A stranger told us we looked “too happy” to be grieving our son, and that offhand comment cracked open a much bigger conversation: who decides what grief should look like, and why do we treat joy as betrayal after loss? We open the door to our real process—private tears, unexpected waves, quiet days, and the slow return to things that make us feel alive.
We talk about parenting four kids while holding absence, choosing fewer commitments to protect our energy, then carefully rebuilding a life with more light in it. Alex shares how positive psychology and present-moment awareness helped him move from rumination to action, while Giselle reflects on finding steadiness through beliefs that release regret and honor meaning, including insights from The Power of Now and Your Soul’s Plan. Together we explore the spectrum of emotion—how fully feeling sadness expands our capacity for joy—and why doing what we love can be a faithful way to love our son out loud.

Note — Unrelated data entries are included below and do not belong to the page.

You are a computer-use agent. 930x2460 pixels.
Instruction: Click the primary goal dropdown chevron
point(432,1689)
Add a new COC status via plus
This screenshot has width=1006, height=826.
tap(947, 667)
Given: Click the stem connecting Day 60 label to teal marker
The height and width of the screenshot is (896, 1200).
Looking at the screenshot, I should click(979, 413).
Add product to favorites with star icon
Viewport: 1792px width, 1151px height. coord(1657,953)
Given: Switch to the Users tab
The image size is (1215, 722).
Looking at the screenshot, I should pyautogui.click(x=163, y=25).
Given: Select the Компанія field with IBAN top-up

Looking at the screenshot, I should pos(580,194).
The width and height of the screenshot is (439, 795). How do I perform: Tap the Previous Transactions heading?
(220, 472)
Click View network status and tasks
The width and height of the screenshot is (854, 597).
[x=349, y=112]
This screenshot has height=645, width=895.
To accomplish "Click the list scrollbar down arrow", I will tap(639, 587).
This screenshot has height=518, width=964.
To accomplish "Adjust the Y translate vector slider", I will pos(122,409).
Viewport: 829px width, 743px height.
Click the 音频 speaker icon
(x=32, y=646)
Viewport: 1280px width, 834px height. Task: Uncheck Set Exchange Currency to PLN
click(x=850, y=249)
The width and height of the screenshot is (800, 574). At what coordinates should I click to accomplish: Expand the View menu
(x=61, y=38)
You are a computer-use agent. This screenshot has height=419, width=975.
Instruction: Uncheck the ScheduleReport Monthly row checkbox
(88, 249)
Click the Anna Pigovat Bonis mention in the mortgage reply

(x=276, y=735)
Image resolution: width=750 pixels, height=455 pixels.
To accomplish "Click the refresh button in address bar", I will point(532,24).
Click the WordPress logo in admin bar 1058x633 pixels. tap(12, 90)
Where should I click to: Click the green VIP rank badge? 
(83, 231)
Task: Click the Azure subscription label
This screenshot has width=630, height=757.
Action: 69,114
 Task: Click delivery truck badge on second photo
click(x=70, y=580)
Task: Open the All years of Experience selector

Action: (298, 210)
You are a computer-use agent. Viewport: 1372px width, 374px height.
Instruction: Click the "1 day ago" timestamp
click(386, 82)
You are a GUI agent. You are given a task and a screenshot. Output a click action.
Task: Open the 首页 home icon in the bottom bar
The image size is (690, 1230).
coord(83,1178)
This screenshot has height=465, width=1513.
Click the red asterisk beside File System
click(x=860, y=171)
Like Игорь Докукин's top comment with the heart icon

This conversation is for anyone navigating bereavement, parenting through heartbreak, or renegotiating identity after a life-shifting loss. We offer practical anchors: control what you can, let presence soften what you can’t, and notice the rituals that refill your cup. We share how we model to our children that grief is seasonal, not permanent, and that love remains the loudest force in a room full of loss. If you’ve ever felt judged for laughing again, or guilty for smiling at the sun, this is a reminder that healing isn’t a performance—it’s a practice.